その前世……高瀬賢一の記憶の中に、産地偽装をする業者のニュースがあったのだ。
「お爺様、父上にお聞きしますが、この化石という物は現在の王国で一般的に流通しているのでしょうか?」
ジェラルドもダレンも首を横に振る。
「儂はここに来る前まで王都に居たが、見たことはないのぅ。変な模様の石ごときに金を払う好事家など、話にも聞いたことは無い」
「私も、何度か王都には出向いて市場などを見て回ったことはあるが、この化石とやらを売っているのを見たことはない」
「要するに、誰も知らない。そう考えてもよろしいと?」
断言は出来んが、とジェラルドは頷く。
「ならばこういうのはどうでしょう? この化石は、太古の海に生息していた貝類のものです。つまり、物凄く広い意味で元は海産物ですよね? それならば太古の、と言う所だけを伏せてしまえば、後は勝手に勘違いするのではありませんか? ああ、もう一ついいこと思いついた! 隣国のイースタル産ということにしましょう。前に見せて貰った地図では、イースタルには海がありましたよね? 戦争になってることですし、事の真偽を確かめようとしてもそれは容易では無いはず……くっふっふ」
「名案だぜ、アデル! 欲深な国王がこれを欲しがってイースタルを攻めても、元々戦争中だから今とあまり変わらないもんな」
「いい案だと思う。ただ、協力者が必要だね。誰か信用出来る商人……ロスコお爺様のロスキア商会だな!」
アデルの案にカインとトーヤも賛同を示す。
既に彼らは売った金を使って何をするかを話し始めている。
「まず人を買う。若い奴隷、安ければこの際子供でもいい。その人を使って石灰岩とシラスを切り崩して、コンクリートで建物を作る」
「なら人だけじゃなく、鶏も買おう。養鶏場を作るのが良いと思う。食に関することだから、領民たちの理解も得られやすいだろうし、鶏糞は集めて醗酵させれば良い肥料にもなる。今のように各家庭で放し飼いでは、如何せん生産性が低すぎる」
「いいね。

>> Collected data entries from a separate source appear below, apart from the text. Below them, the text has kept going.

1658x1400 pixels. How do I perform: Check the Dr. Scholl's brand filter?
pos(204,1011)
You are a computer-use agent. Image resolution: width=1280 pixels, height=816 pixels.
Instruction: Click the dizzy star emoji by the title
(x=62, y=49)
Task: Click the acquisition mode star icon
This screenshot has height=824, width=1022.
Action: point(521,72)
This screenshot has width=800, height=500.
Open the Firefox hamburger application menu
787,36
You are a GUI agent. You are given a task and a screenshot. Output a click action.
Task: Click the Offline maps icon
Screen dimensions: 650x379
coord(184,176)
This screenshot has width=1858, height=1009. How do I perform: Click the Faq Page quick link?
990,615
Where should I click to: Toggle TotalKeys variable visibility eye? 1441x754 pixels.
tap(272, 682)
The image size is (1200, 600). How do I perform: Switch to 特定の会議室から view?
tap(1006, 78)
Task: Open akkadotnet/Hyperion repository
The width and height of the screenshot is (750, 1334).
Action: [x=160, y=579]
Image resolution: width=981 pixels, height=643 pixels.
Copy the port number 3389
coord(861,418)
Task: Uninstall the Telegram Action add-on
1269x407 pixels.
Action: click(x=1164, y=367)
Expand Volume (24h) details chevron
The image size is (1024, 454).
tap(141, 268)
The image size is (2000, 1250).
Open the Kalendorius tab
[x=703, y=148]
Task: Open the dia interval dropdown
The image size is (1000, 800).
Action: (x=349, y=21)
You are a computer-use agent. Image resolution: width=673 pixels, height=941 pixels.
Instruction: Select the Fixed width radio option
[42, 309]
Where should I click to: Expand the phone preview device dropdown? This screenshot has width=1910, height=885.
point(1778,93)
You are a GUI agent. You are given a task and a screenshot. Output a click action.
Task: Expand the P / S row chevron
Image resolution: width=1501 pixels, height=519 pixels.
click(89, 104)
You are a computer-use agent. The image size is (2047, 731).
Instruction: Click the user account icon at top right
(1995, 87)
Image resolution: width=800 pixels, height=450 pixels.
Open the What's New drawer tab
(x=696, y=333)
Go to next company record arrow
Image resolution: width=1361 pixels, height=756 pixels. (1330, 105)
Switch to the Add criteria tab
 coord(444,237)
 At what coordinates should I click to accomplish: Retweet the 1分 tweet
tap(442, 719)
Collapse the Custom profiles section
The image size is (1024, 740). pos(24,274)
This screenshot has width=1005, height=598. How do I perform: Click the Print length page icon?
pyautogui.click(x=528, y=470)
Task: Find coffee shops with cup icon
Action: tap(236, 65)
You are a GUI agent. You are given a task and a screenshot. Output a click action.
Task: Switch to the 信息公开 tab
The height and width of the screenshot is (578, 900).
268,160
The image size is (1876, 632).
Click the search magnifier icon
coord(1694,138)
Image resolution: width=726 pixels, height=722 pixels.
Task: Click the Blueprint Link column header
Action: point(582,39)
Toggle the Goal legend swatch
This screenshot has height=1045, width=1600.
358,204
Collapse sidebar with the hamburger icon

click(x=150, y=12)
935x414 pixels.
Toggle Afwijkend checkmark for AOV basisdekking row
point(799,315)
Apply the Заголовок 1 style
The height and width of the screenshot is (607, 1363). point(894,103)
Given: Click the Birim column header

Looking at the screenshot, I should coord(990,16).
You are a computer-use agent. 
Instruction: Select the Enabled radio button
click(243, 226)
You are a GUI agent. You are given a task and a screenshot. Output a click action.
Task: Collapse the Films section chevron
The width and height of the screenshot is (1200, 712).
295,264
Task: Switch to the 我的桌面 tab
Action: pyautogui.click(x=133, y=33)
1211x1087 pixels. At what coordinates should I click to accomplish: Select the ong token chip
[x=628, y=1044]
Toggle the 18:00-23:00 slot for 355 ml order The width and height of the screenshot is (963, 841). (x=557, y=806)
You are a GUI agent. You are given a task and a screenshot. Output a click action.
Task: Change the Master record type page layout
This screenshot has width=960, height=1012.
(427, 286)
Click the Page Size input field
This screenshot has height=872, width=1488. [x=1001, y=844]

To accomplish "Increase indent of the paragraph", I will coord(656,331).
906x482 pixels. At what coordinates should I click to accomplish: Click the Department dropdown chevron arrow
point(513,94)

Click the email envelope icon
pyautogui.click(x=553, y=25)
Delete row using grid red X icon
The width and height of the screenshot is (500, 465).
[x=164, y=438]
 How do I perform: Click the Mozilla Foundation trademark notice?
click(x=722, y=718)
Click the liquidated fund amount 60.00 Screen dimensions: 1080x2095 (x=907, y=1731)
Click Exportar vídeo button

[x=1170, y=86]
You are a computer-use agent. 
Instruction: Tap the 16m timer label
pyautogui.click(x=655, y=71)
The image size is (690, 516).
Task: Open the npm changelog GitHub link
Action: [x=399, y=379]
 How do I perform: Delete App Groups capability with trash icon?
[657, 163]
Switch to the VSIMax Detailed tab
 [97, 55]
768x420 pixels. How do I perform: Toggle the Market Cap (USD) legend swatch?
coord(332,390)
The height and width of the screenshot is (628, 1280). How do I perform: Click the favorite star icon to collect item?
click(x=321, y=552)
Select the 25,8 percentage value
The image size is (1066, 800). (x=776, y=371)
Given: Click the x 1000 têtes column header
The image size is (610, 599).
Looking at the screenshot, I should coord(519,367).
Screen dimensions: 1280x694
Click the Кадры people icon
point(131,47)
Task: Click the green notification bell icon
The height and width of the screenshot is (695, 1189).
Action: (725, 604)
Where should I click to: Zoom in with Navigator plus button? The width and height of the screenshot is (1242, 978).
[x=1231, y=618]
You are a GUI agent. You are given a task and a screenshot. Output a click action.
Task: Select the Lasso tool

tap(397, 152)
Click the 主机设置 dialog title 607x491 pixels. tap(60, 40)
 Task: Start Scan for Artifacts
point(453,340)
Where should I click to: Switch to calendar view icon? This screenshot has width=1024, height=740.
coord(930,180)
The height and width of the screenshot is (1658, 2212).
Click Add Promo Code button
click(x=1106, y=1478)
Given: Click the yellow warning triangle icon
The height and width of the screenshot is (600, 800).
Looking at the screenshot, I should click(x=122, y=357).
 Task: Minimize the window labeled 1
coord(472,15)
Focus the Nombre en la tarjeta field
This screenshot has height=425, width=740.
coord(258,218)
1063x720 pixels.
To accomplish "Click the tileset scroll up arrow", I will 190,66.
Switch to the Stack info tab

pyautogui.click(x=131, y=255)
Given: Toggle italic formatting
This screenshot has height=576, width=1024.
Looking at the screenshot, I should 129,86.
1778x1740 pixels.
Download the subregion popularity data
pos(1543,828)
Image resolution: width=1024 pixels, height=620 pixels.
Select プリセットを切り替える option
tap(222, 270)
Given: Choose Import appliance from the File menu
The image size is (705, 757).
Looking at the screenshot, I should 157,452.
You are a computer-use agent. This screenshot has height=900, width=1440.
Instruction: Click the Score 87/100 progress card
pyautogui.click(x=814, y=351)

各村に一つづつ、いずれは卵を毎日一人一つの配給制にして、毎日各家庭の食卓に卵料理が載るようにしたいな」
捕らぬ狸の皮算用ではあるが、三人の夢は止まらない。何としてもこのネヴィル領を豊かにして、祖父や両親に孝行したいと思っているのだ。
そんな三人の話を、ジェラルドとダレンは穏やかで優しげな目で見守る。
二人は武に関しては、誰にも譲らないという自負はあったが、既に自分の政治や経済の才に関しては見切っていた。
自分たちのこれからの役割は、今目の前に居る若い才能を守り、伸ばすこと。そして行き過ぎに対してはブレーキを掛けてやることだと考えていた。
しかし……とジェラルドとダレンは眉間に皺を寄せる。まだ僅か七歳、まだまだ遊び盛りの年頃だというのに、それらを満足にさせぬうちに、政治や経済の道に足を突っ込ませてしまった自分たちの不甲斐なさを、嘆き、恥じてもいたのであった。